= TASKS TO PERFORM =
1) According to the briefing transcript, who took over as president of the Central Bank of Argentina that morning?
2) In the briefing transcript, condense the paragraph beginning "Now, there certainly seems" into a short list that keeps its main facts.
3) Pick up the briefing transcript on Turkey and Argentina right after its final sentence and carry it forward.

= EXCERPT TO READ =
I would be happy to take questions now.
QUESTION: Is there a set Board date for Turkey as yet?
MR. DAWSON: Late this month or early next month is still what I have.
QUESTION: On Argentina, a couple of questions.
First of all, I believe they are up to around 500 percent of quota. At least their existing program is around that number. Getting the country out of its mess,—assuming that they do all the right things, in your view—it is going to take a pretty hefty chunk of change to get them back on track. And the IMF doesn't like to overextend itself with any one country. So I wonder if it is conceivable to you that the resources available in the multilateral institutions, including this one, would be sufficient. Again, this is all hypothetical. Is there going to be a need for bilateral contributions as well if and when the time comes?
MR. DAWSON: I think it is not only hypothetical but premature. First, I would note that with regard to the Fund's present exposure to Argentina —don't hold me to the precise portion, but I would say about a third of the original program is still not disbursed, so there is money that can be reprogrammed into the context of the new program, should the authorities ask and if it goes in that direction. What might be done additionally we would see at the time.
Now, there certainly seems to be a great deal of interest on the part of the international community to support Argentina at this point in the development of a new comprehensive strategy, as the Managing Director noted last night in his release. And we are in contact with other multilateral institutions, and, of course, a number of governments have expressed interest in and support for Argentina.
The form in which that takes, whether it is multilateral, which has been somewhat more the norm in terms of crisis countries in recent time, or whether there is a bilateral component, I think at this point it is too early to say.
I would also note that there has been a change in the management in the Central Bank of Argentina this morning with Mario Blejer assuming the presidency. Mario is, of course, someone well known to us at the Fund. We congratulate him on his appointment and look forward to working with him.
QUESTION: A follow-up on Turkey, and then a question on Argentina.
In terms of the Board date, for some time now the IMF and the Turkish Government have been saying there should be a Board meeting by the end of January. So is there something holding up the scheduling of the Board date? Is it the signing of the law recently passed by parliament regarding the banking system, or is there yet one more condition to be passed?
And then on Argentina: I would like to know whether—when you said that one-third...
MR. DAWSON: That's an approximate number. I mean, you can pick it off the website, but it is 30 percent or so that is yet undisbursed.
QUESTION: But when you are saying it can be reprogrammed, would that be the limit or is...
MR. DAWSON: No. I am just saying that it is already there. If you want to have a sense—I am not sure the number mentioned before was a commitment number or an exposure number. And I am just saying that there was money already sort of in the pipeline.

= DATA PROVIDED =
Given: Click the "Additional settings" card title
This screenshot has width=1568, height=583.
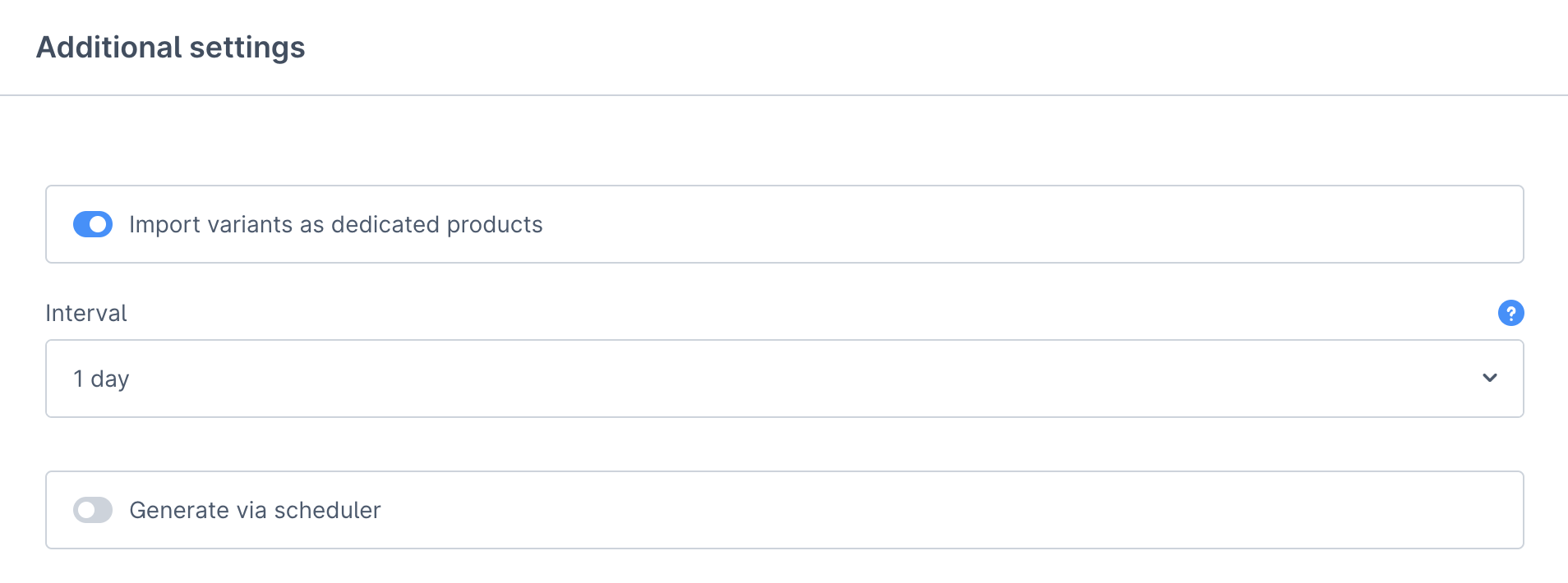Looking at the screenshot, I should (171, 47).

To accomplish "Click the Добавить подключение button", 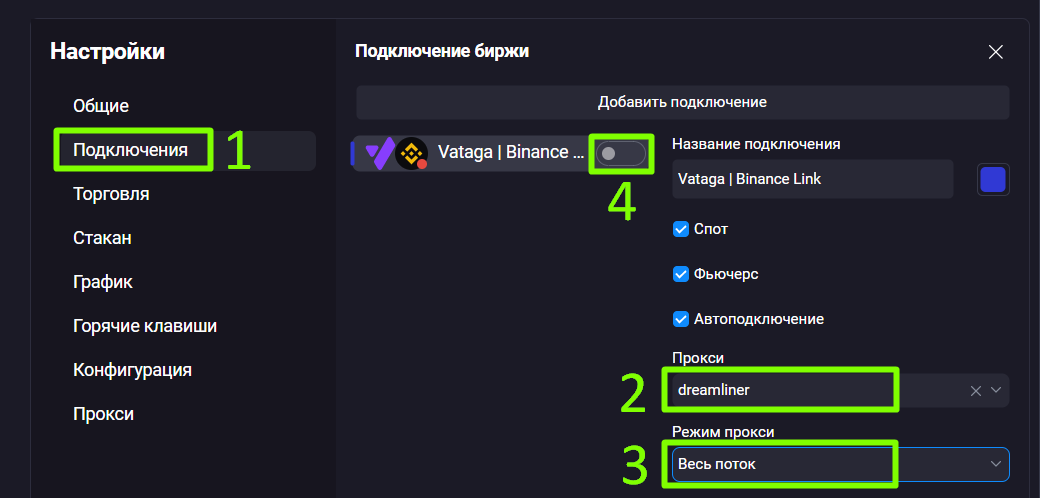I will (x=682, y=102).
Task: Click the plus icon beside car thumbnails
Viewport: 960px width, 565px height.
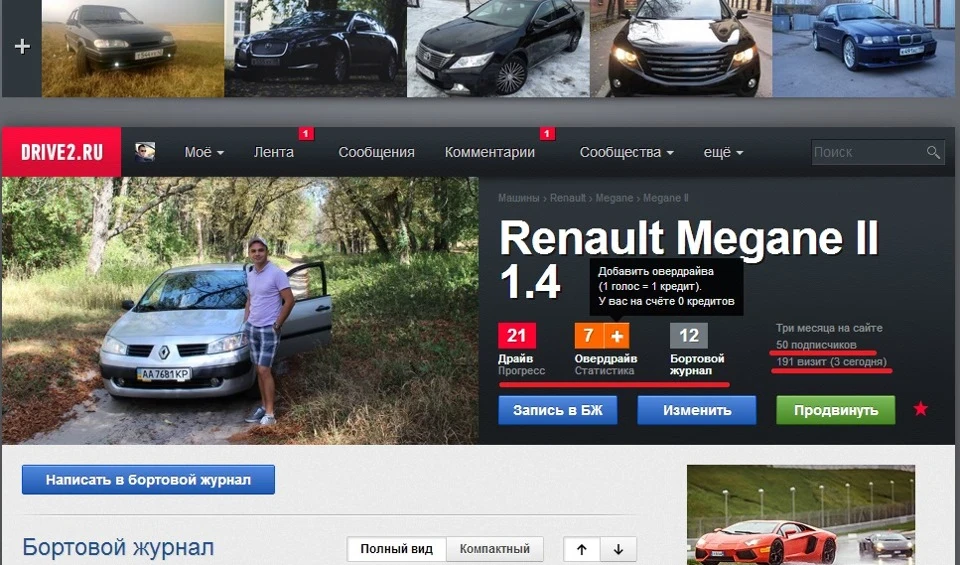Action: 22,47
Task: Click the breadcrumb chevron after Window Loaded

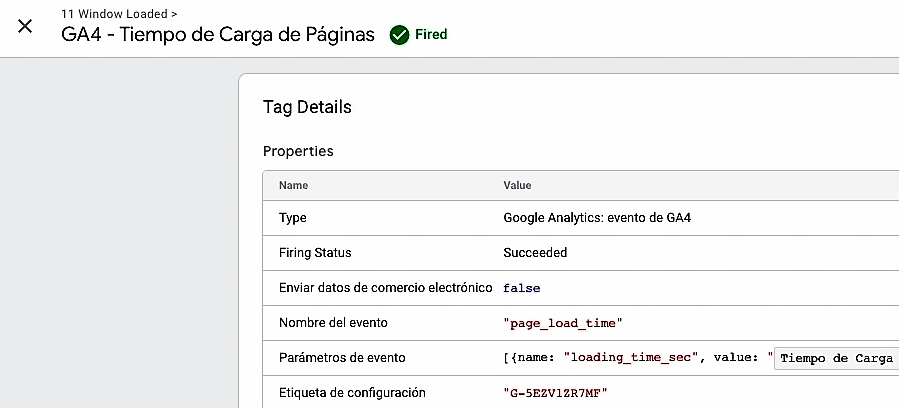Action: click(174, 15)
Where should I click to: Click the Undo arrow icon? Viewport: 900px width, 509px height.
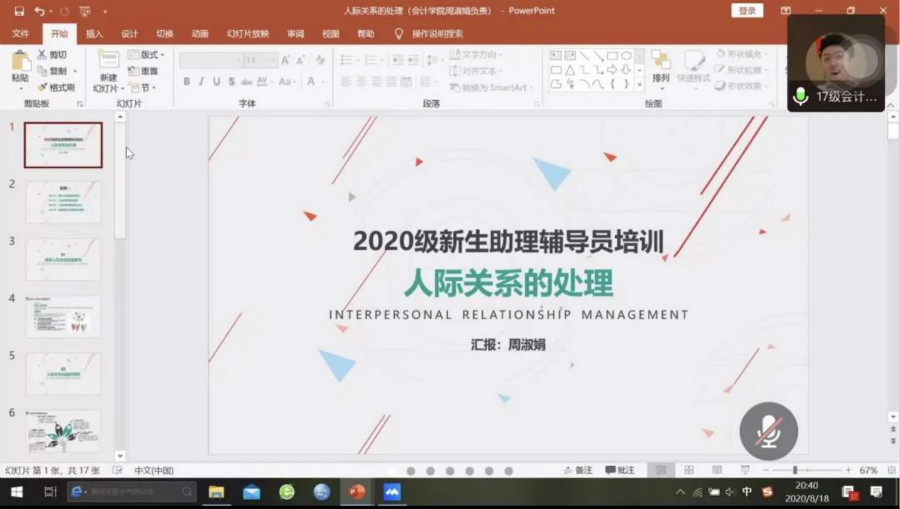pyautogui.click(x=39, y=11)
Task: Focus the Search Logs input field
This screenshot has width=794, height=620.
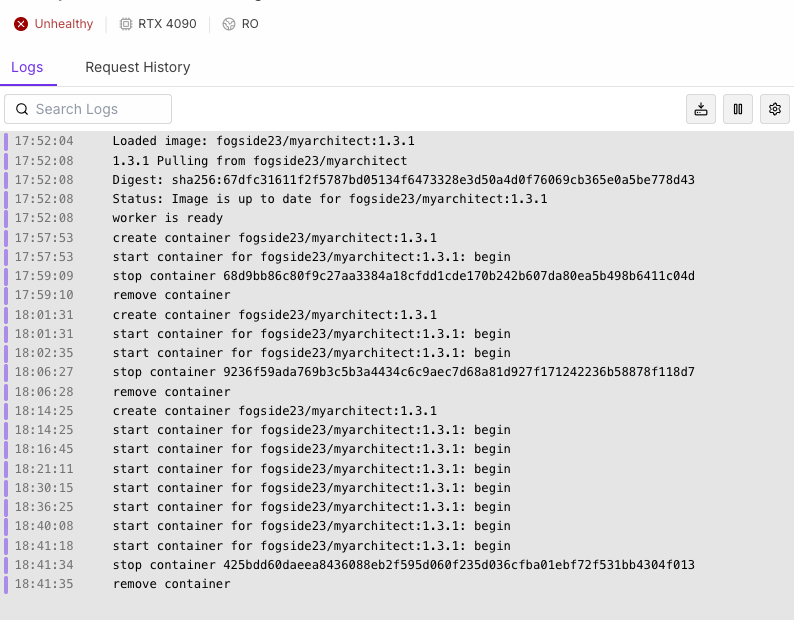Action: 98,109
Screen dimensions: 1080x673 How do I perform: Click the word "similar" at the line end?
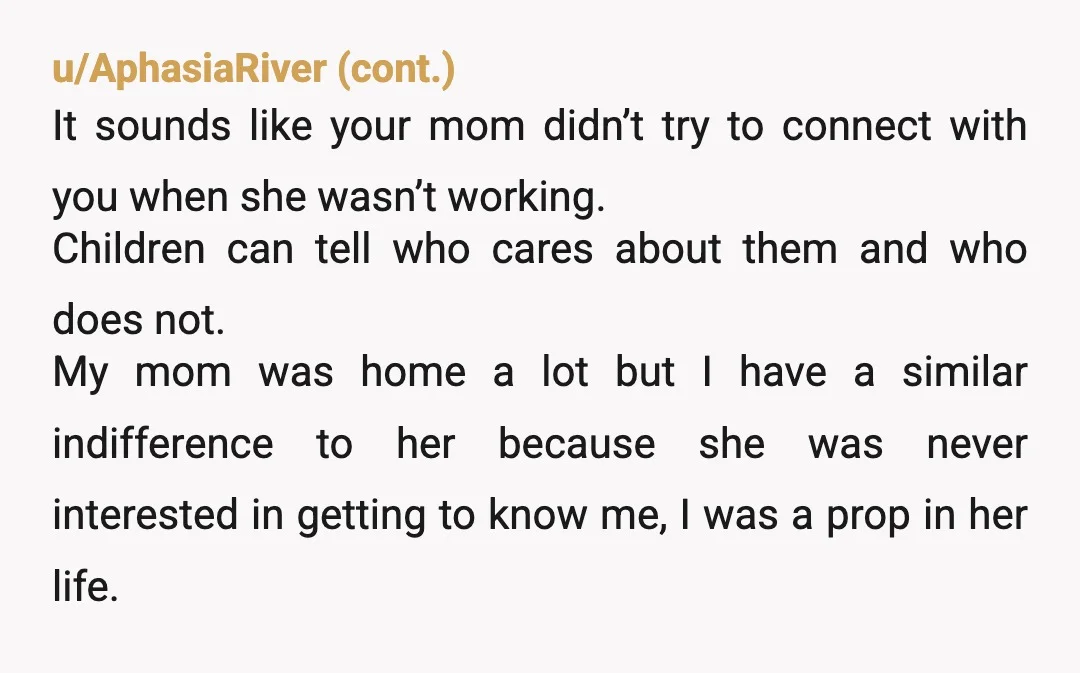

= WRITTEN ANSWERS =
1) Mario Blejer

2)
- The international community shows strong interest in supporting Argentina as it develops a new comprehensive strategy, as the Managing Director noted in his release the previous night.
- The Fund is in contact with other multilateral institutions.
- A number of governments have expressed interest in and support for Argentina.

3)
Now the likelihood is you would have a new program. Reprogramming is just an informal use of the phrase. But what I meant was, keep that in mind, because this is not unusual. One of the ways some of our critics sometimes score Fund activities is sort of the number of programs, et cetera, et cetera. The reality is just simply that when there is a significant change we develop a new program. But quite often, in reality, some of the money that goes into that program was money that had been anticipated in the other program. So they are not exactly additive. They are in some sense complementary.
On the question on Turkey, as far as I know, that is not the case. Indeed, the reports that I have heard in the last few days indicate that progress on a number of the structural reform measures has been faster than anticipated. So I do not believe there's any hang-up. In addition, the notes that I was provided for this don't indicate that, and I have heard no such discussion. So I don't believe so. If that is not the case, we will let you know.
QUESTION: I just want to know if you could comment on the mission, the technical mission that is in Argentina. I was wondering if they have made progress. How are they evaluating the measures, the last measures taken by the government to get out of the control of the banking section?
MR. DAWSON: I am not sure—I mean, we have a number of contacts planned. I don't have a report on a mission, particularly. We expect that we will be talking with the authorities on a number of issues, and I think that there is a good sense of the agenda for technical assistance that the authorities have asked us for.
I'm sorry I don't have more information on that, but this is still relatively early stage in terms of trying to launch this assistance effort in a wide range of fields.
I don't know if you had something specific, but clearly we have a good dialogue going on with the authorities at this point, and they have expressed a strong interest in talking with us, talking with other institutions. Arminio Fraga from the Central Bank of Brazil has been down there the last couple days. So I think the quality and the intensity of the discussions have increased, and I think that is good. But, obviously, it is going to take a while for the authorities to develop the comprehensive program that they have indicated they want, and we will provide whatever kind of technical assistance we can, and then we will see where we go from there.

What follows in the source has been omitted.